The Disturbing Truth About The Most Expensive Coffee In The World

The world’s most expensive coffee it is made from poop, but this is not the worse part.

You might have already heard about kopi luwak: the world’s most expensive coffee. And you might also have heard that this kind of coffee is produced from the coffee beans which have been digested by a certain Indonesian cat-like animal called civet.

Found in Southeast Asia and sub-Saharan Africa, the civet has a long tail like a monkey, face markings like a raccoon, and stripes or spots on its body. It plays an important role in the food chain, eating insects and small reptiles in addition to fruits like coffee cherries and mangoes, and being eaten in turn by leopards, large snakes, and crocodiles.

This is the reason kopi luwak is also called cat poop coffee or civet cat coffee. The feces of this cat will be collected, finished and sold as kopi luwak. The short supply, in comparison with the high demand, the different taste and the uncommon production methods define the value of kopi luwak – the most expensive coffee in the world.

In fact, a cup of kopi luwak, as it is known, can sell for as much as $90 in the United States.

But now we are going to tell you the truth about this expensive coffee. Rachael Bale, on National Geographic explains:

At first, the civet coffee trade boded well for these creatures. In Indonesia, the Asian palm civet, which raids commercial fruit farms, is often seen as a pest, so the growth in the kopi luwak industry encouraged local people to protect civets for their valuable dung. Their digestive enzymes change the structure of proteins in the coffee beans, which removes some of the acidity to make a smoother cup of coffee.

But as civet coffee has gained popularity, and with Indonesia growing as a tourist destination where visitors want to see and interact with wildlife, more wild civets are being confined to cages on coffee plantations. In part, this is for coffee production, but it’s also so money can be made from civet-ogling tourists.

Researchers from Oxford University’s Wildlife Conservation Research Unit and the London-based nonprofit World Animal Protection assessed the living conditions of nearly 50 wild civets held in cages at 16 plantations on Bali. The results, published Thursday in the journal Animal Welfare, paint a grim picture.

From the size and sanitation of the cages to the ability of their occupants to act like normal civets, every plantation the researchers visited failed basic animal welfare requirements. “Some of these cages were literally the tiniest—we would call them rabbit hutches. They’re absolutely soaked through with urine and droppings all over the place,” said Neil D’Cruze, one of the researchers.
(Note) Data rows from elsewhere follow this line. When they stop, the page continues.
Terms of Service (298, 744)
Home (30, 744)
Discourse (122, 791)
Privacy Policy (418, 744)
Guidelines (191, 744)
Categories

Some of the civets were very thin, from being fed a restricted diet of only coffee cherries—the fruit that surrounds the coffee bean. Some were obese, from never being able to move around freely. And some were jacked up on caffeine, D’Cruze said.

But what he found most disturbing was the wire floor many of the animals were forced to stand, sit, and sleep on around the clock. “If you’re standing on that kind of wire mesh all the time, it’s going to cause sores and abrasions. They have nowhere to go to get off that flooring,” D’Cruze said. “It’s a constant, intense source of pain and discomfort.”